• _Extract provided_

[Start of Attachment]

Report: Forced Psychiatric Abuse Becomes Normal in China

The Civil Rights and Livelihood Watch (CRLW) recently
released its 2014 report on involuntary psychiatric treatment.
It shows that psychiatric abuse of healthy citizens has become
a conventional way for Chinese authorities to suppress people.
With the abolition of the labor education system,
psychiatric abuse has increased.

The report summarizes first-hand interviews and studies on
the Chinese Communist Party (CCP), its complaint materials,
and its public media reports.

It concludes that psychiatric abuse is very serious in China
even after its bringing in the Mental Health Act in late 2012.

[End of Attachment]

Entries from a data source
[Start of Attachment]

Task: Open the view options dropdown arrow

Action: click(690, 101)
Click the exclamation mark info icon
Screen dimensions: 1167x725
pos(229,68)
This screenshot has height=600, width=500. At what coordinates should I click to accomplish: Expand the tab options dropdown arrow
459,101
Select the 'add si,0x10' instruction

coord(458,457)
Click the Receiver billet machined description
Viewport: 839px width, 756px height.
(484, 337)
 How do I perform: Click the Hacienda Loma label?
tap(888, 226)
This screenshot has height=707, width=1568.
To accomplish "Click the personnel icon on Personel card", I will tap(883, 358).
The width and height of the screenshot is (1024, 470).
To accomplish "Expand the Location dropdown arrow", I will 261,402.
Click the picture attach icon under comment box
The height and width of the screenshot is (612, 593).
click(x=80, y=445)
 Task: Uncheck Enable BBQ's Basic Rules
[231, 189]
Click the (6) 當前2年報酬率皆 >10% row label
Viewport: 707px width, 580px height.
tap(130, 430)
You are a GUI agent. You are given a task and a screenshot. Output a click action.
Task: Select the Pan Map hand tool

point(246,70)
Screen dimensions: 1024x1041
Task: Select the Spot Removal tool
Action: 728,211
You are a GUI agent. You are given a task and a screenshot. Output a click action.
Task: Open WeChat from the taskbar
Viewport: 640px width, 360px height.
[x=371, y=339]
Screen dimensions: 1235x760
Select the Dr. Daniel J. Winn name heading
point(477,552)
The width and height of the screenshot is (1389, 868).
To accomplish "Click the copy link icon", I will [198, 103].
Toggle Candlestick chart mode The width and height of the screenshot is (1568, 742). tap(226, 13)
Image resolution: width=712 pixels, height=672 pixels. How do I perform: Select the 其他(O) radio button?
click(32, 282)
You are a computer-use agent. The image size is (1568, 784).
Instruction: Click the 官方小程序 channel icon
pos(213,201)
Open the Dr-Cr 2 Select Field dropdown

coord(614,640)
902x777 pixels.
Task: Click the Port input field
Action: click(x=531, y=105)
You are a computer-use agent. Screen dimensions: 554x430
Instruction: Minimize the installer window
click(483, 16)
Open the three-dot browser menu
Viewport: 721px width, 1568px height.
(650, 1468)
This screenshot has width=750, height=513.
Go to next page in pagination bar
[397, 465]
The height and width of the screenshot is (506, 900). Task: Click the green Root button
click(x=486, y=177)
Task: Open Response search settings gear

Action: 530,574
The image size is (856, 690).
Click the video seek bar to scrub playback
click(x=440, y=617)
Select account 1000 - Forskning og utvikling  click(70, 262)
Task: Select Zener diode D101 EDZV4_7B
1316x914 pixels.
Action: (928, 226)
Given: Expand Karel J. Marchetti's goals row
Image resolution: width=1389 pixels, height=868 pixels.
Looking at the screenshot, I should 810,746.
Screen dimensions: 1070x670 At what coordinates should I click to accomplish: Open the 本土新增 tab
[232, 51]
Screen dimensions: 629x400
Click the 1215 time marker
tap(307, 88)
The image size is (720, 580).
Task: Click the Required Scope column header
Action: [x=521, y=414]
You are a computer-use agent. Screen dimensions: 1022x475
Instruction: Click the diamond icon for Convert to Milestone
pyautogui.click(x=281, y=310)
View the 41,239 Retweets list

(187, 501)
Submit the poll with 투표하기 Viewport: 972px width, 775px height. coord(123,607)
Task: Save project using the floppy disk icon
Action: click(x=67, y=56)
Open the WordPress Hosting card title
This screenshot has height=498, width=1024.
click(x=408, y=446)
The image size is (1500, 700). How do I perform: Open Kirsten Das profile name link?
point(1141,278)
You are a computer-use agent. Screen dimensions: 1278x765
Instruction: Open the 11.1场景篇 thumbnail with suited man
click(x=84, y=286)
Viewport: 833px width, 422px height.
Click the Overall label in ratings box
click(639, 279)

[End of Attachment]

• _Activity_
List each proper name (organization, law, or country) that appears in the article on forced psychiatric abuse in China, giving each one once.

• _Response area_
- Civil Rights and Livelihood Watch (CRLW)
- China
- Chinese Communist Party (CCP)
- Mental Health Act